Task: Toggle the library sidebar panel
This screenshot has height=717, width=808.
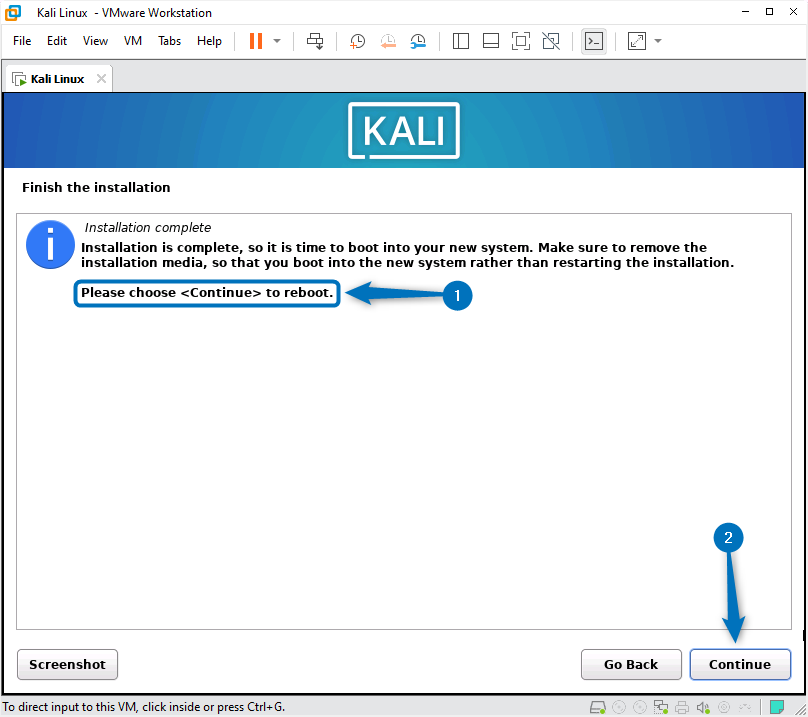Action: 460,41
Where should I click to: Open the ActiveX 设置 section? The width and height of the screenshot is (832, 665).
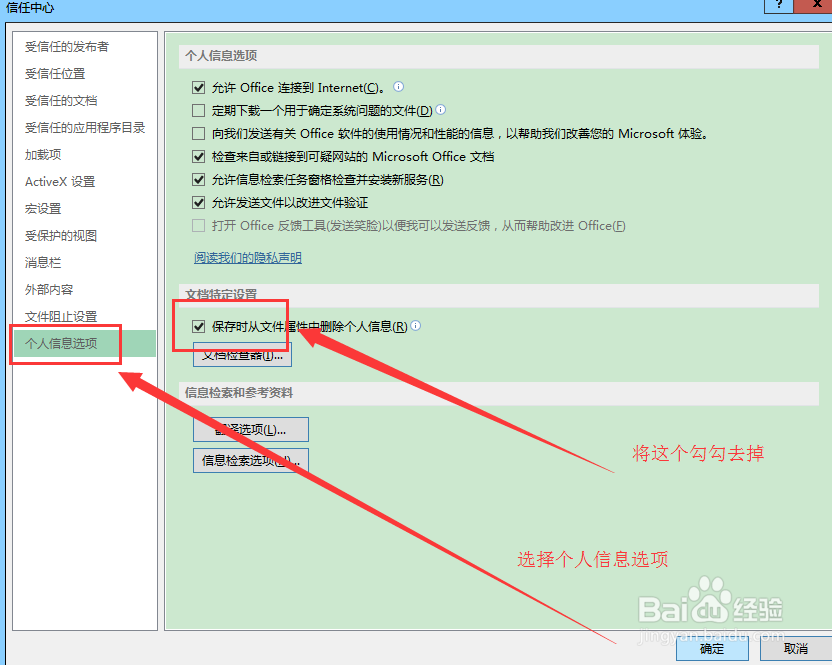click(x=58, y=181)
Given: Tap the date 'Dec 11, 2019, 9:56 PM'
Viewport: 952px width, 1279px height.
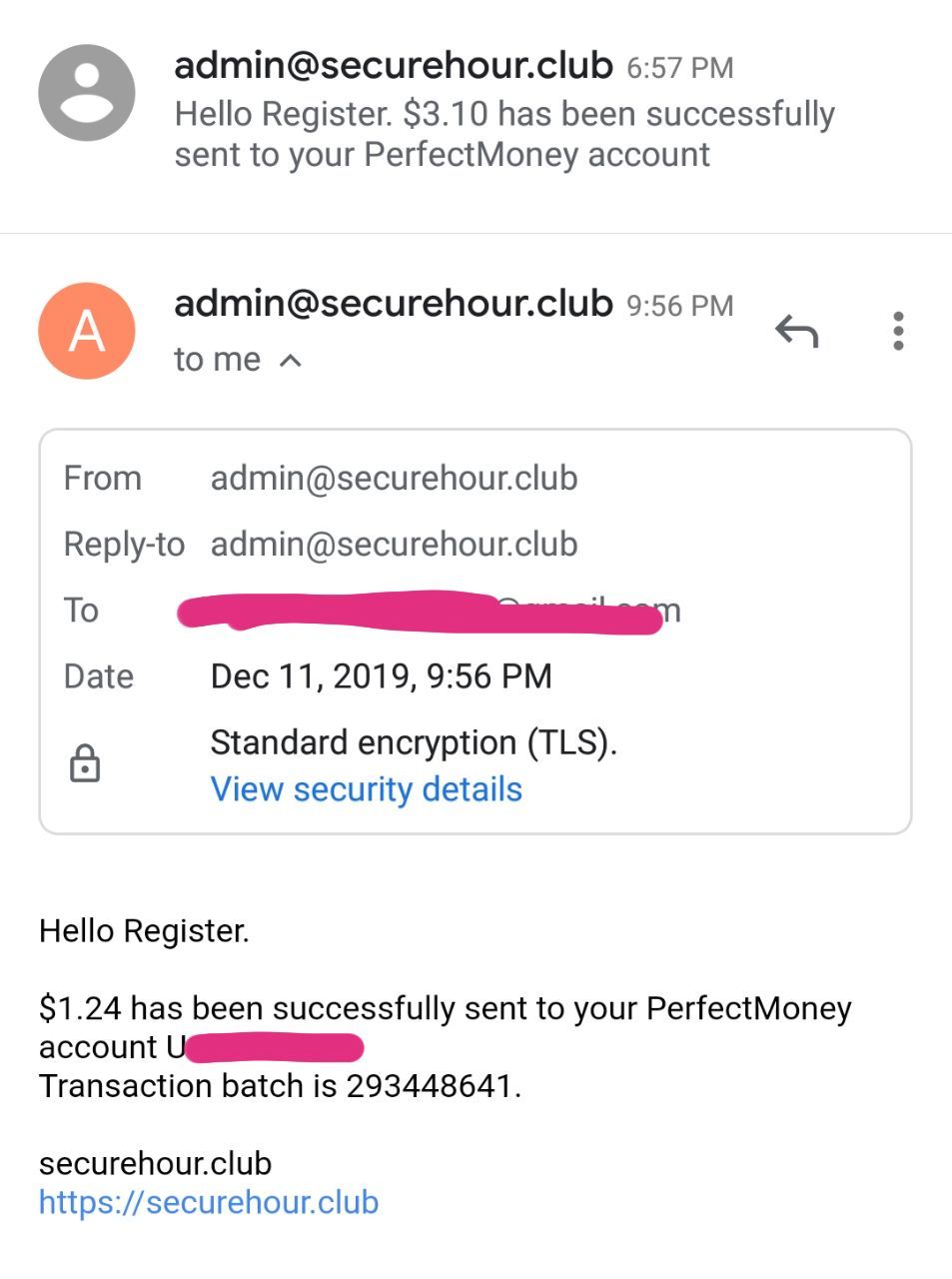Looking at the screenshot, I should pos(381,676).
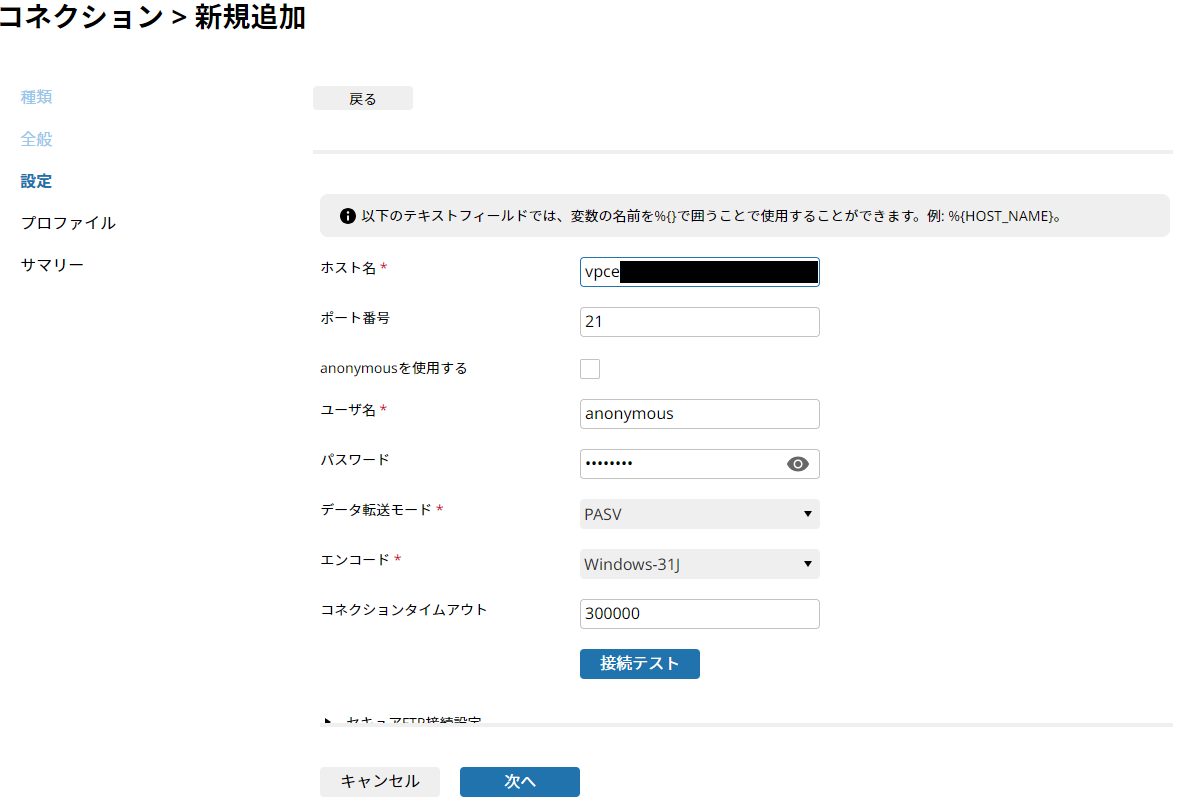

- - - - - - -

What you are asked to do
Transcribe the listing above verbatim. Omit the pictures.

Reply to the task
Task: Toggle the library sidebar panel
This screenshot has height=717, width=808.
Action: 460,41
Where should I click to: Open the ActiveX 设置 section? The width and height of the screenshot is (832, 665).
click(x=58, y=181)
Given: Tap the date 'Dec 11, 2019, 9:56 PM'
Viewport: 952px width, 1279px height.
Looking at the screenshot, I should pos(381,676).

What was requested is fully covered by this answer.